New UMass lab will bring more, better, faster, cheaper virus tests 



Staff Writer
Tuesday, September 15, 2020

AMHERST — The University of Massachusetts will open a new lab in its Institute for Applied Life Sciences to conduct its own COVID-19 testing, which will counter supply shortages and save the university millions of dollars. 

UMass researchers already develop COVID-19 testing using a combination of facilities at other locations, such as the Broad Institute of MIT and Harvard. But the new facility, set to open by the end of the month, will allow the university to process thousands of tests on campus each week and better respond to potential outbreaks, according to Peter Reinhart, founding director Institute for Applied Life Sciences.

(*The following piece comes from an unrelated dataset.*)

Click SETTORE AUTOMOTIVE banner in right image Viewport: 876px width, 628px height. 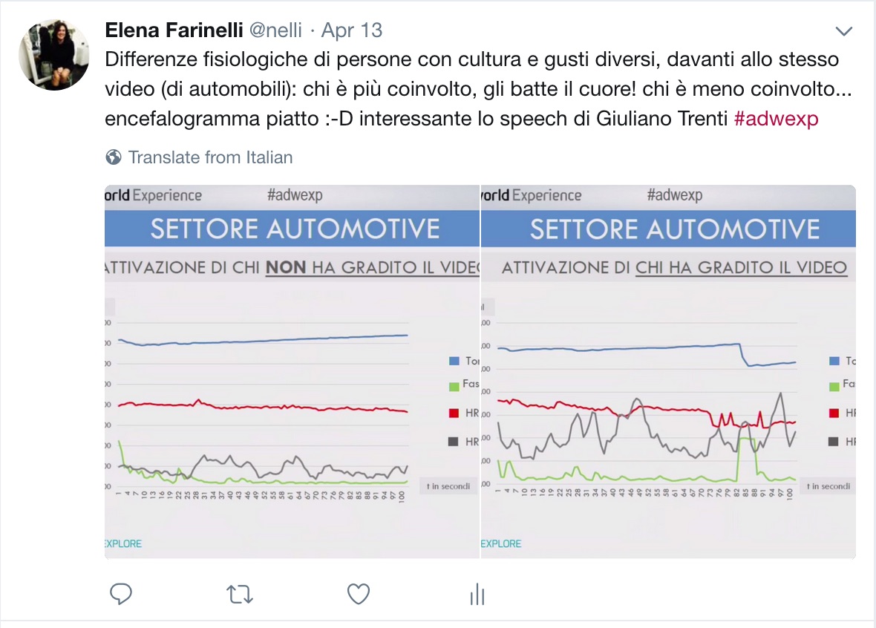pos(668,229)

UMass policy currently states that all students must be tested twice a week. But with the production of the lab, the university is ramping up its abilities to perform adaptive testing. In other words, if certain populations on campus — possibly residents of a particular dorm or members of a sports team — experience higher incidents of COVID-19, the university will have more resources to increase the frequency of testing of these groups, even among students who are completely asymptomatic, but still may be infected and contagious.

These testing capabilities are critical in keeping COVID-19 cases low, according to Reinhart.

“A combination of social distancing, PPE and frequent testing at least once or twice a week is probably the best recipe that we have right now to keep our student population safe,” Reinhart said.

Nearly all external COVID-19 testing suppliers also have supply chain issues, Reinhard said. By producing the tests internally, the university can continue to process thousands of tests per week and increase testing if needed.

The internal production and processing also saves the university millions of dollars that it otherwise would have needed to pay outside companies, Reinhart said. Savings could amount to $10 million per semester, he said, though the exact number will depend on how many students need to be tested and how often they are tested.

The lab uses RT-PCR testing — the “gold standard” of COVID-19 testing in terms of accuracy, Reinhart said. 

The University of Massachusetts has recorded 10 positive cases so far, according to the university’s COVID-19 dashboard, and has performed 20,752 tests overall. This low incidence of positive COVID-19 tests is “a fantastic position to be in,” Reinhart said, though he noted that the semester is still in its early days.

But, he said, the university is in “a good starting position,” and “frequent and and readily available testing is one of the major ingredients” keeping COVID-19 rates at Massachusetts universities lower than frequencies recorded at universities in other states.